- Kategori
- Bilim
Varlık ve Hiçlik
google imaj
24 karelik 1 sinema filmi şeridinin gerçekte yalnızca 12 karelik bölümünü görürüz, çünkü algı süremiz 1/10 saniyedir. 2’şer kere basılan kareler, ‘1 dolu + 1 boş’ olarak basılırsa, dolu karelere denk gelirsek, algımızda bir şey değişmez; ancak boş karelere denk gelirsek, sürekli hiçlik algılarız.
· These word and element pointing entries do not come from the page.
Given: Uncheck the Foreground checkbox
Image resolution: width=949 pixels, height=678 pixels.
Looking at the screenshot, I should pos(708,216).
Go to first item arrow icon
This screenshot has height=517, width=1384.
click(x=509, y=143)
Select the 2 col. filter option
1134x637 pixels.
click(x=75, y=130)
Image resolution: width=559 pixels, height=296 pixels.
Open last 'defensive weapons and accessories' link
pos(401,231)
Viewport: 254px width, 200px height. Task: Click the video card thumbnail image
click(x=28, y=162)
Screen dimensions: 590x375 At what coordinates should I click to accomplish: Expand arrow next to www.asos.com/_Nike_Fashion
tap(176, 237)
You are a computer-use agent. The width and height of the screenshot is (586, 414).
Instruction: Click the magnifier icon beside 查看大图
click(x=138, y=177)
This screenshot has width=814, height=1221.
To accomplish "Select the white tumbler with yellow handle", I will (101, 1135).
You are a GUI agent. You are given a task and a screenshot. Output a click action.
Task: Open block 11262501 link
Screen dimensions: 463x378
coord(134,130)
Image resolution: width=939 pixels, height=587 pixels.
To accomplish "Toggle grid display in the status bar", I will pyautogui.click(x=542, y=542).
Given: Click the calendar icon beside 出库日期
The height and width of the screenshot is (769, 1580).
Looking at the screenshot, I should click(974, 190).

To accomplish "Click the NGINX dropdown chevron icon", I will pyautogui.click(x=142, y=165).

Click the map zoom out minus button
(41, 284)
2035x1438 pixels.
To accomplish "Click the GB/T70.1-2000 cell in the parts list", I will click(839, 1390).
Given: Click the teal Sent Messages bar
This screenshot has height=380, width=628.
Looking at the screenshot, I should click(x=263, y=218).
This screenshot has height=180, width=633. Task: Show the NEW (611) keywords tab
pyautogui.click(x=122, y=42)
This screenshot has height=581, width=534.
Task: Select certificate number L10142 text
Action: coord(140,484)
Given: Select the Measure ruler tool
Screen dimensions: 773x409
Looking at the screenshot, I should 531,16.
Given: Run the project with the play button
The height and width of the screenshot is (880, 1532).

O nedenle bu modelde Evren, varlıkla hiçlik arasında salınır gibi tanımlıdır. Tarihin 5.000. yılında, hiçlik konusunun bilime değil de, düşüne, hatta dine bırakılmış olması, bu saçma durumları yaratıyor. Oysa, daha eksi varlık var, sanal varlık var. Maddeye ‘varlık’ dedikten sonra, ‘karşı-madde’, ‘karanlık-madde’ gibi simetrik kavramlar kurmak zorunda kaldık. (Burada düşün değil, bilim icra ediliyor.) Katlı boyutların zorunlu titreşimi, algımızı varlık - hiçlik arasında salındırabilir. Tek yapılacak şey, hepsini baştan tanımlamak. ‘Ateş-hava — su-toprak’tan ‘plazma- gaz- sıvı- katı’ fazlarına geçiş binlerce yıl sürdü ama onlar da geçersiz, şu an onlarca madde fazı tanımlı, atom - dışı fazlar da dahil. Bilimciler tümel modeli tanımlayamıyor, çünkü tümel-geniş bakış açısına sahip değiller.